What needs to be done: The required output is all lines below that contain the word "yellow".

Collection entries:
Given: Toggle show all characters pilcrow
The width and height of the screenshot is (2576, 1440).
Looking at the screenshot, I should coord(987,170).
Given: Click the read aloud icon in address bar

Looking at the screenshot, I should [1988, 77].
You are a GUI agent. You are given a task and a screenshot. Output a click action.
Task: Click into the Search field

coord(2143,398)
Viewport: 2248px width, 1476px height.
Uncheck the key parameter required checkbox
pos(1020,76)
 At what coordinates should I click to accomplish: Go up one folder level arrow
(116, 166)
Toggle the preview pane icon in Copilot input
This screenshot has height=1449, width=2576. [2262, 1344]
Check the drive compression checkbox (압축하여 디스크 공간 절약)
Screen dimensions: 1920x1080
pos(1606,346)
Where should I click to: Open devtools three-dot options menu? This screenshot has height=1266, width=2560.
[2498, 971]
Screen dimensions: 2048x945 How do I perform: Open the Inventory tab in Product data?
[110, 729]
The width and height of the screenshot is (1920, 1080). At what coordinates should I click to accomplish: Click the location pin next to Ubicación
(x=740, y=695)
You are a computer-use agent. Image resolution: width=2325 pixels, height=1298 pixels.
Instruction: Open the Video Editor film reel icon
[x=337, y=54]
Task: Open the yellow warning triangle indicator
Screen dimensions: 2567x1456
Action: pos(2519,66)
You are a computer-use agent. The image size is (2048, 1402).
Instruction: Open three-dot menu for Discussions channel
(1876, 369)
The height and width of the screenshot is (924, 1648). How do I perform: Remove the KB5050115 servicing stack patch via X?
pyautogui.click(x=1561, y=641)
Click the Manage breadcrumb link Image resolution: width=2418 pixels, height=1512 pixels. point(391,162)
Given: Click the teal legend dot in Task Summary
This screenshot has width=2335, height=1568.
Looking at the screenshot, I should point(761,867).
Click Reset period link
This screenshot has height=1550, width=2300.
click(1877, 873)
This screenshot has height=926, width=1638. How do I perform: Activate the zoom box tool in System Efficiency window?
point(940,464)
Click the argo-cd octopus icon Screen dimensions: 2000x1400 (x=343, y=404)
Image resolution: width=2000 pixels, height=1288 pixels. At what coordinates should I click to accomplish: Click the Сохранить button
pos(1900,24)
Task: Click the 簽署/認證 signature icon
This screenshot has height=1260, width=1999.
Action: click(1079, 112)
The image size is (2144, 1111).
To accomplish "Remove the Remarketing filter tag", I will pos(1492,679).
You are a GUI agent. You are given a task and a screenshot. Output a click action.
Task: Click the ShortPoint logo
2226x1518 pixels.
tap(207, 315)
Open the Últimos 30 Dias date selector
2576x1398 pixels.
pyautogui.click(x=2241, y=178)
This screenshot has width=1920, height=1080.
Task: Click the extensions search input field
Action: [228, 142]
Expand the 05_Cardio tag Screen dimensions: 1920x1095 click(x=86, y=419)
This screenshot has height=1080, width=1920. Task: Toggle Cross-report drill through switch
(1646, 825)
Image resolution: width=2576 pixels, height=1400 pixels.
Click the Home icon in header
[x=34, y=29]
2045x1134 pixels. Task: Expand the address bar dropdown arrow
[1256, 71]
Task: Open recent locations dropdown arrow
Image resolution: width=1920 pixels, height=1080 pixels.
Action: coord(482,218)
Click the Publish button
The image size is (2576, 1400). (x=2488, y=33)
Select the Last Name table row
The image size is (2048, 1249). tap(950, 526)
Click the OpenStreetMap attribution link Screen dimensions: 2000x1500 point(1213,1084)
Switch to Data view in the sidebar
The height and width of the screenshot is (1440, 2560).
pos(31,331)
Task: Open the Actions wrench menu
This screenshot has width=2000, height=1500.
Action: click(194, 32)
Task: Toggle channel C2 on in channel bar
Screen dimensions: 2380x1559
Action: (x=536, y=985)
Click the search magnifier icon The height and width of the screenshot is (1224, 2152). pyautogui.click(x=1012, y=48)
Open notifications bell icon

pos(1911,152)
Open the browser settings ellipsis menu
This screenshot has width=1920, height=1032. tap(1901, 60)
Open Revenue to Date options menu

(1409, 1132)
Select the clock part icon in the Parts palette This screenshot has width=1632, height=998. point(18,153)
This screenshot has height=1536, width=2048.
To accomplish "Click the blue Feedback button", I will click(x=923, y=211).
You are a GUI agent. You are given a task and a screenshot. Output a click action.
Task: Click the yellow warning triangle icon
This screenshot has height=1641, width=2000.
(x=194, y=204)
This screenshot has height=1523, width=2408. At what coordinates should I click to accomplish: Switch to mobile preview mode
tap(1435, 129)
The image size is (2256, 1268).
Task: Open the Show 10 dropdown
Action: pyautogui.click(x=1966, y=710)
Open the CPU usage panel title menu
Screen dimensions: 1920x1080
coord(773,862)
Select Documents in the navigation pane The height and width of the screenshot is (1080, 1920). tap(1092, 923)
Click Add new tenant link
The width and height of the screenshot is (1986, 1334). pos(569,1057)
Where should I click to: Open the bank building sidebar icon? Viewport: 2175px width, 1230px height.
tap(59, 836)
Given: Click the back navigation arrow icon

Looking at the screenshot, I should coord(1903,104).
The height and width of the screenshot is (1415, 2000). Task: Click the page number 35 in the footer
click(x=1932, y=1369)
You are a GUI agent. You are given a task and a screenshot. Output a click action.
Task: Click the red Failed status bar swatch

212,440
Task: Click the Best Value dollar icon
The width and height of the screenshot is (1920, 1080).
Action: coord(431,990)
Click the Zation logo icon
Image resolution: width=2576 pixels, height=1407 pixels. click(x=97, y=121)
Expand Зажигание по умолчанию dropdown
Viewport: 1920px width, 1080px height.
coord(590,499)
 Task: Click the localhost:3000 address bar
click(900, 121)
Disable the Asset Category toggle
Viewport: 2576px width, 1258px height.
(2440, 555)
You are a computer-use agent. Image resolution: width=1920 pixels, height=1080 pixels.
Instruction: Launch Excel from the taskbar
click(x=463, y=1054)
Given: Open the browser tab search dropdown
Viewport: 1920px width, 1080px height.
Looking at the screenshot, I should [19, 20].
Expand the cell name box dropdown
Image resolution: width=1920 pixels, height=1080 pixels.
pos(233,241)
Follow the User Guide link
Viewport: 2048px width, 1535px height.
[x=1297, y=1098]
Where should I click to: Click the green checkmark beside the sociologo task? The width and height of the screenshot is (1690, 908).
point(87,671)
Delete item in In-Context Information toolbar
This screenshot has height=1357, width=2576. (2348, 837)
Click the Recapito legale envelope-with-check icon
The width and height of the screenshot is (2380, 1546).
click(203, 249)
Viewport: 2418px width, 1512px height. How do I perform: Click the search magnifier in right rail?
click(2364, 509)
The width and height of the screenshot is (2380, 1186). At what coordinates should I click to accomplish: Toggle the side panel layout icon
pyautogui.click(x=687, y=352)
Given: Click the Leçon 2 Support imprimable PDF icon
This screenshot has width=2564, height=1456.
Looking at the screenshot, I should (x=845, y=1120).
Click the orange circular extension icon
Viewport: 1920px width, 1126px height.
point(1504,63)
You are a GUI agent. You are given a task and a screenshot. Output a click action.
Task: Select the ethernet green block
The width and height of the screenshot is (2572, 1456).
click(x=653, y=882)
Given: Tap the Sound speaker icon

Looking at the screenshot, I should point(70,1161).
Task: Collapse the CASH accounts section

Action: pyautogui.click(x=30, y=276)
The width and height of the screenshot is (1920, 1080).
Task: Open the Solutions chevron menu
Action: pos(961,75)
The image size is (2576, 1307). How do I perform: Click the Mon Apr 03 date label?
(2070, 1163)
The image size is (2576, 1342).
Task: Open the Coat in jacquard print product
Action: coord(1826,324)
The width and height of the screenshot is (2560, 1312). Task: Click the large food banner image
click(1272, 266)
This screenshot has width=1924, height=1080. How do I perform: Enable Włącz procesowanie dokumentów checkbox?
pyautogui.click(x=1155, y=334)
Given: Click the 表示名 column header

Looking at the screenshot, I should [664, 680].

Solution to this exercise:
Task: Open the yellow warning triangle indicator
Task: Click the yellow warning triangle icon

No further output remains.